Years of work behind farm awards

Years of work behind farm awards
A farm pond surrounded by flax plantings (above) and some of Stonewood Farm’s 3350 breeding ewes graze the paddocks at sunset.

A couple farming in southernmost New Zealand was both surprised and delighted to win four categories in this year’s Southland Ballance Farm Environment awards.
In April, sheep and beef farmers Colin and Dot McDonald won the Beef + Lamb New Zealand Livestock Award, Hill Laboratories Agri-Science Award, Predator Free Farm Award and Plant Store Farm Planting and Design Award.
“We were pretty surprised to get the awards, we have spent the last 12 years looking forward to the next challenge – it’s been a great opportunity to actually look back at were we have come from ,” Dot says Stonewood Farm comprises 534 hectares of rolling hill country at Slope Point, Catlins, which in a direct line is about 60 kilometres south east of Bluff, bought in 2003.
The McDonald’s bought the farm in a run down state with little infrastructure. Many hours were spent with diggers and tractors improving the rough sandhills and clearing stumps from old bush felling ventures.
“Originally the farm had nothing. There was no house and one small wool shed that was run by a generator.”
It also lacked sheds, lanes, water troughs, and most of its fences could not keep stock separated. “Basically it was just 534ha of bare land. It was quite daunting. I guess we were lucky when we bought it that land was still reasonably priced.”
The property includes 56ha of native bush, comprising totara running through a wetland into podocarp forest and 60ha of sand hills, which act as a helpful buffer against the prevailing south-west winds.
The McDonald’s have planted 15ha of pines and macrocarpa, along with kilometres of fl ax, both as shelter and to encourage tuis and bellbirds.
Over time, the farm was subdivided into 100 paddocks, mostly of about three to four hectares each, compared to its original approximately 40 paddocks.
Consequently feed can be controlled efficiently and there is no need for electric fencing which is less labour intensive and minimises stock movements.
Dot takes a keen interest in the farm’s soil as well as crops and feed. She does all the soil tests and has spent a lot of time learning about this area.

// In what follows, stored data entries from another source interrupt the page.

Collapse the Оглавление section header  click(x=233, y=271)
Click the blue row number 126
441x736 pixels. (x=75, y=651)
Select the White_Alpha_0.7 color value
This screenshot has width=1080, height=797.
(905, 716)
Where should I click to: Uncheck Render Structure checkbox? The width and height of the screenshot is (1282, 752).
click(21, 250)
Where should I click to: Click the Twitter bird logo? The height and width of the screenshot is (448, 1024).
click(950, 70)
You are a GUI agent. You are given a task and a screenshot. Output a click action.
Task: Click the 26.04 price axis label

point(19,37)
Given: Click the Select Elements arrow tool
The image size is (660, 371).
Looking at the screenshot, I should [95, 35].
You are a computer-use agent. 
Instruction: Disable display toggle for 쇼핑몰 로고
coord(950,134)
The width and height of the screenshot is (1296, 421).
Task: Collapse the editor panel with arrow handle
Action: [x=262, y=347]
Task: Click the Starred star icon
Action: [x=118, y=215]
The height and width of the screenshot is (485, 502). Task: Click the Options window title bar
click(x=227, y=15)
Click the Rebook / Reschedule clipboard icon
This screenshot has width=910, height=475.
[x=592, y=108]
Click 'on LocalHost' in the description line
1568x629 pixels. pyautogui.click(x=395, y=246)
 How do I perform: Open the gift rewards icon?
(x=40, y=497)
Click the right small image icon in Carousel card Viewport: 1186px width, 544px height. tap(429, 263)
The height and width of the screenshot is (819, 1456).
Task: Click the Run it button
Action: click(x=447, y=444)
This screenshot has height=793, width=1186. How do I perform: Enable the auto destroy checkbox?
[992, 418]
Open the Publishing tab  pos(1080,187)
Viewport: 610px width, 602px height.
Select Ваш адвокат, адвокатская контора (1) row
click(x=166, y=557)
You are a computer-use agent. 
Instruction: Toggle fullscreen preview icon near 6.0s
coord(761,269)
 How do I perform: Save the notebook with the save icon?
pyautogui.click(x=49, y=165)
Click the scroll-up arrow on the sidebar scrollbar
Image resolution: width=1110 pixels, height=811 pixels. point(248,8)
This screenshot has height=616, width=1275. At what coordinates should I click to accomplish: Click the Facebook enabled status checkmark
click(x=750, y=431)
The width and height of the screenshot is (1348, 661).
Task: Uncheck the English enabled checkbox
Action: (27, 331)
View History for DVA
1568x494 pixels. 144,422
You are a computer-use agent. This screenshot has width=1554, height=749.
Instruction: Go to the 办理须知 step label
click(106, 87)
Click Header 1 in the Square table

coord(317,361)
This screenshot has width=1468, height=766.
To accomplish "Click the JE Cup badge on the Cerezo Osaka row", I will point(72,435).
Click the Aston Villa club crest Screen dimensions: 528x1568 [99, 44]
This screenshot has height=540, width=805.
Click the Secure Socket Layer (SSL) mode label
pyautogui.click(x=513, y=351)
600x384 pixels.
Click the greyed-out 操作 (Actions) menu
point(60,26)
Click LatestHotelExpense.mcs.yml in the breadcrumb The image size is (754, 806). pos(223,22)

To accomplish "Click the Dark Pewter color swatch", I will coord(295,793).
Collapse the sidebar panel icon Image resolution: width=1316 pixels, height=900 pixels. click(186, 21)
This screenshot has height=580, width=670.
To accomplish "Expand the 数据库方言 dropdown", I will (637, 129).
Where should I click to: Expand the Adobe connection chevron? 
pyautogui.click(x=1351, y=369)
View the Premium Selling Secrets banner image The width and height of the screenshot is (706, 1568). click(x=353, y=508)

Years of work behind farm awards
Colin and Dot McDonald’s Stonewood Farm covers 534 hectares of rolling country at Slope Point, in the Catlins.

“It’s always been something that’s really fascinated me. My argument has always been that if the soil is healthy then everything else will be healthy. I was rapt to get the Hill Laboratories Award.” Stonewood, so named because of the abundant petrified wood present, boasts several different soil types.
The benefit of the soil variety is there is always an area that is doing well; during winter the sandhill pastures can be thriving because of a higher soil temperature.
The influence of the sea is also a good climate moderator and the farm is relatively frost free. The higher prices being paid for lambs this year have been a blessing as the past summer’s drought resulted in lighter lamb carcass weights, with only a few stores needing to be sold at the end of the season.
The farm carries 3350 breeding ewes, 850 hoggets and 300 calves which are grown to rising two-year-olds. Depending on the season, lambing averages around 150%.
The farm runs the sheep in two mobs: Its commercial flock are composite ewes, but the McDonald’s are now putting a romney ram over the ewes to develop more specific genetic traits, and its terminal flock are crossed by a Southdown/ Dorsetdown cross.